Lorsque l’on écrit un livre, comme on construit un bateau, pour transporter des gens, il est normal, une fois ur l’eau, de s’assurer que la coque est bien étanche et que les voiles sont bien tendues. Après ce n’est qu’une question de vent.
Toutes tes embarcations ont vogué loin, Pascal, celle-là ne fera pas exception. Peut-être un tour du monde. Pour ma part, je n’ai pas encore démarré son parcours en solitaire. Je m’attends à de belles vagues ! 🙂
Savoir si le bateau a trouvé un rivage chez l’autre est précieux !
Merci Antonio pour cette belle inspiration matinale… et poétique.
Mon dieu, que c’est joliment dit Antonio !

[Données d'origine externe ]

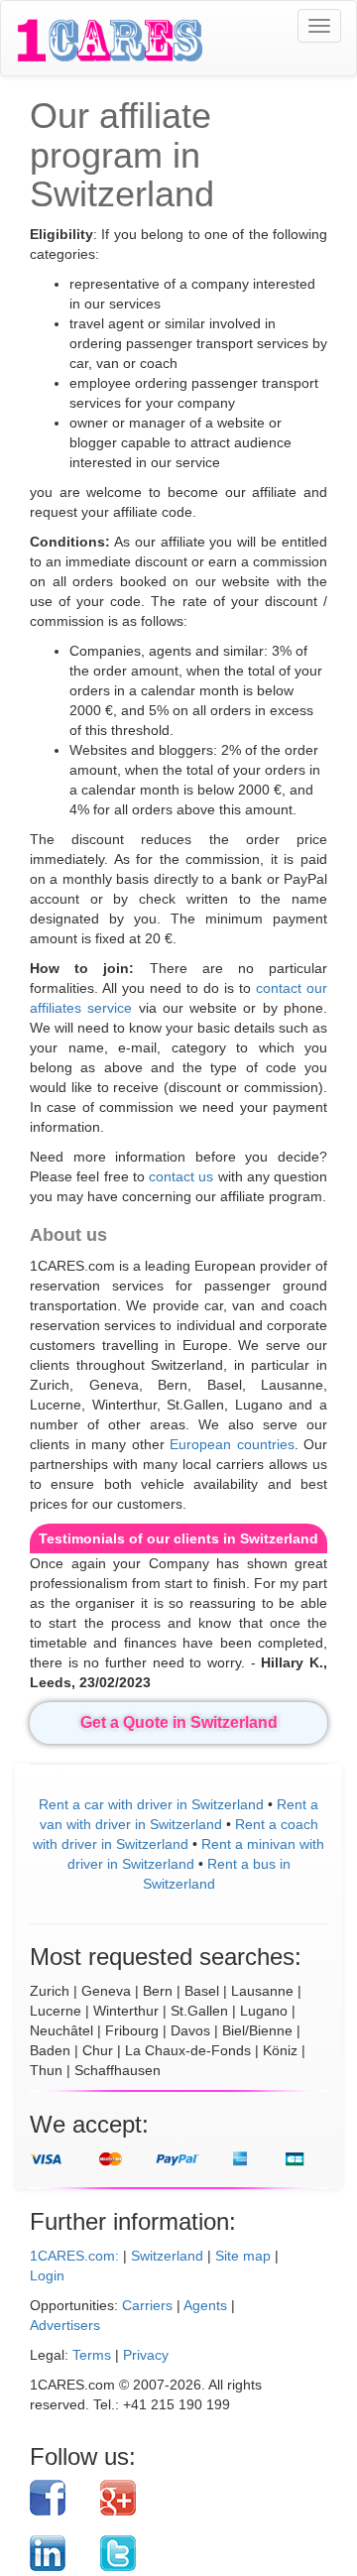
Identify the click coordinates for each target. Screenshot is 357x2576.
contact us (181, 1176)
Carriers (147, 2305)
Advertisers (65, 2325)
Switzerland (167, 2256)
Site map (243, 2256)
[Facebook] (57, 2497)
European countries (232, 1444)
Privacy (146, 2355)
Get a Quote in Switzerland (179, 1722)
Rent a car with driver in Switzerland (151, 1804)
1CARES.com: (74, 2256)
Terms (91, 2355)
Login (47, 2275)
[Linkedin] (57, 2553)
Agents (205, 2305)
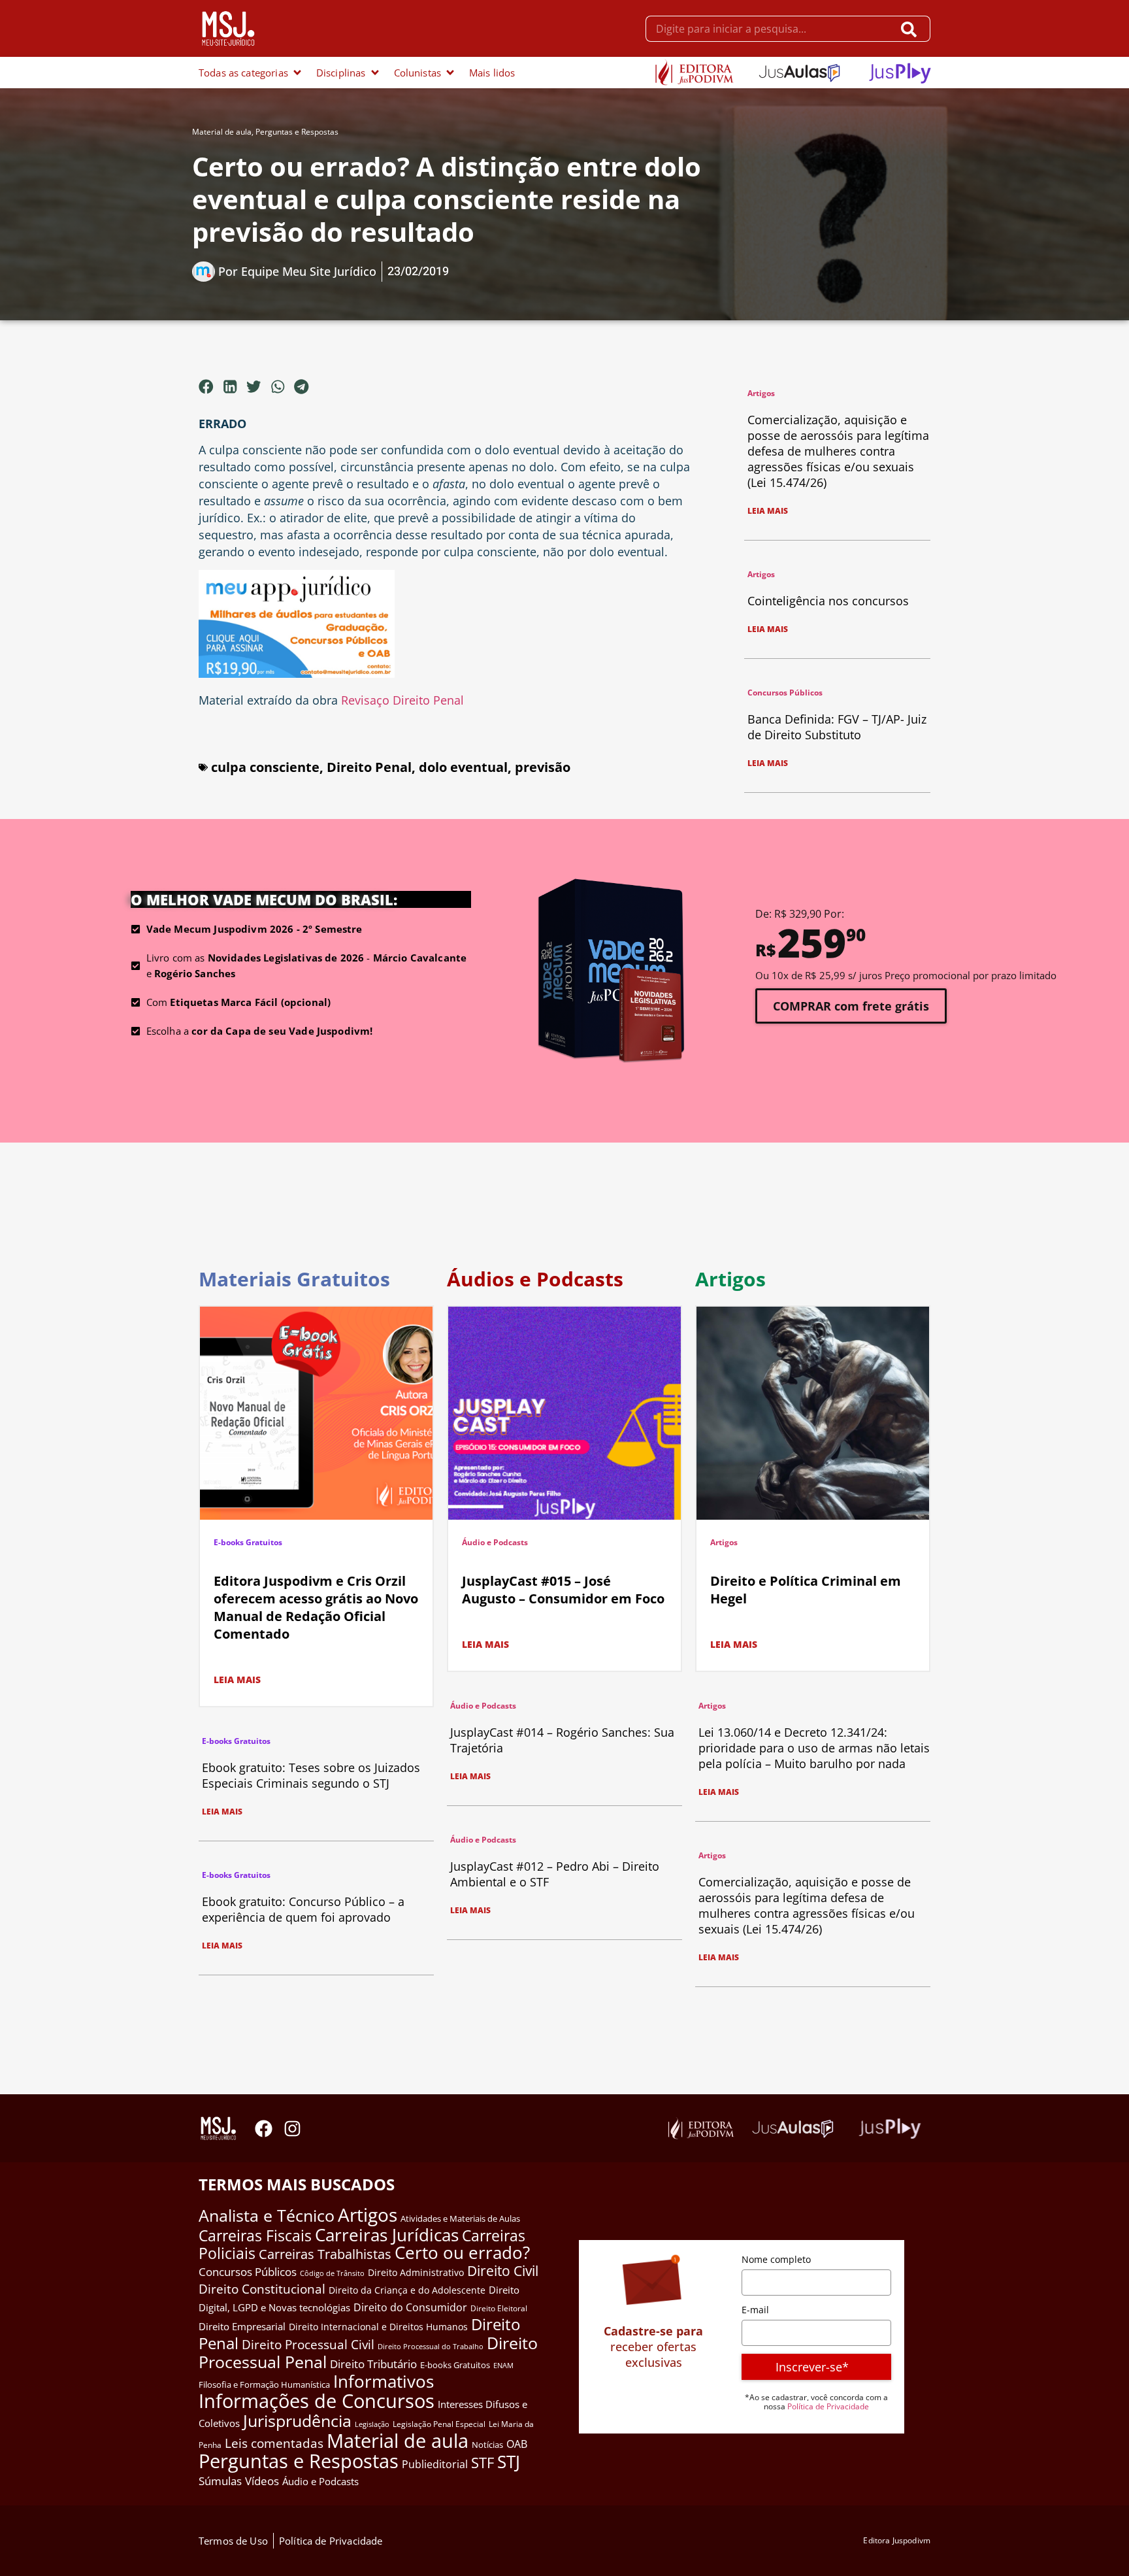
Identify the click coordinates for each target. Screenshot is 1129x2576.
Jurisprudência (297, 2420)
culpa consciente (265, 767)
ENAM (503, 2365)
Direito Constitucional (262, 2289)
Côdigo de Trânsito (332, 2273)
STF (482, 2462)
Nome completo (776, 2259)
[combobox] (769, 29)
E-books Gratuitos (248, 1542)
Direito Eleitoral (498, 2308)
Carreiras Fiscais (255, 2236)
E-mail (755, 2309)
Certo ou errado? (462, 2252)
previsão (542, 767)
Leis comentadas (274, 2443)
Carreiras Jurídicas (387, 2235)
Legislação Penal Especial (439, 2424)
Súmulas (220, 2480)
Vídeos (262, 2480)
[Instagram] (292, 2128)
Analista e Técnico (267, 2215)
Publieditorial (435, 2464)
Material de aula (222, 131)
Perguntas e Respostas (296, 131)
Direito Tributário (373, 2363)
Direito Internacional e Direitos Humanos (378, 2326)
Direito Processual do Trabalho (430, 2346)
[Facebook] (263, 2128)
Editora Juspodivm (896, 2540)
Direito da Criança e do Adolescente (407, 2290)
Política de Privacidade (828, 2406)
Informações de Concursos (316, 2401)
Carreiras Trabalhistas (325, 2254)
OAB (516, 2444)
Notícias (487, 2445)
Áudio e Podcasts (495, 1542)
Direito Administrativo (416, 2272)
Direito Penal (369, 767)
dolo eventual (463, 767)
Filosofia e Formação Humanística (264, 2384)
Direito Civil (502, 2271)
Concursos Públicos (785, 692)
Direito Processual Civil (308, 2344)
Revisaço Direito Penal (402, 700)
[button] (206, 386)
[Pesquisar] (911, 29)
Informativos (383, 2381)
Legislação (372, 2424)
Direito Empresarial (242, 2326)
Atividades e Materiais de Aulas (460, 2218)
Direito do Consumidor (410, 2307)
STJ (508, 2462)
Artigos (761, 393)
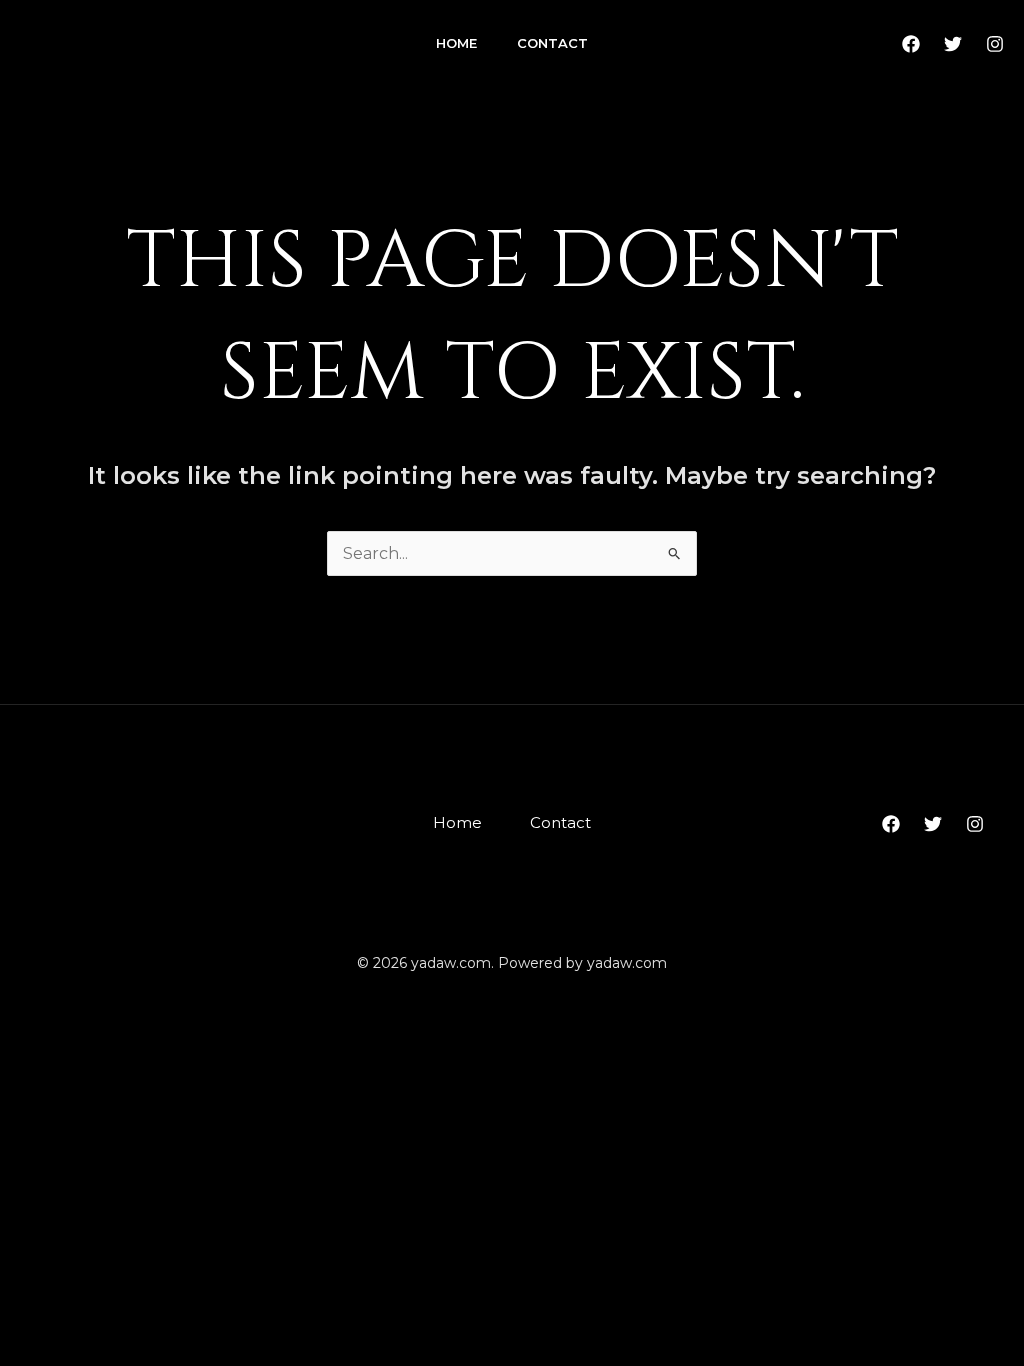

De mon côté, je termine une croisière en cours avant de m’embarquer avec Pascal 😊
Est-ce que ça plaira ? Bien sûr, dès que l’on écrit, la question nous occupe tôt ou tard. Mais comme l’a déjà dit une autre personne, ce n’est pas cela qui compte. On écrit parce que l’on a quelque chose à dire. Que cela plaise ou non, il ne faut pas s’en préoccuper, sinon on perd sa substance, sa spontanéité, quand ce n’est pas son âme. L’écriture est un art difficile.
Le doute, c’est une arme terrible contre soi-même.
Satisfait ! L’essentiel c’est de l’être au moment où le fait. L’autocritique après, c’est pas bon si on se démolit. Parce que ce que l’on réalise c’est d’abord pour s’aimer soi-même. Et le partage se multiplie.
Bonne journée à tous !
C’est le doute de l’artiste ou même de l’artisan : le j’aurais peut être pu… ! Ça nous a bassiné toute notre jeunesse ce ‘ peut mieux faire ‘… alors laisse glisser ça fait partie du jeu. Tu es dans la passe de la jeune accouchée qui s’inquiète de savoir si le bébé ‘a bien tout ‘. Et c’est tant mieux si tu es comme ça ! Les chefs-d’œuvre c’est comme les autosatisfaits … ils sont barbants ! Nous on aime chez toi justement ton courage ++
Alors bonne route à toi et ton ‘bébé ‘ 🐭
Ce n’est que mon avis, cher Pascal.
Je crois que l’essentiel est de rester vrai, profondément aligné avec ce que l’on est.
Chercher à séduire expose à la déception. Ne rien chercher n’en protège pas toujours davantage.
Au fond, seule compte la fidélité à soi-même : ne pas courir après l’approbation, simplement être en accord avec ses valeurs.
Rester en paix avec soi, savoir donner sans condition — peut-être est-ce là une manière d’accueillir le mystère dont vous parlez.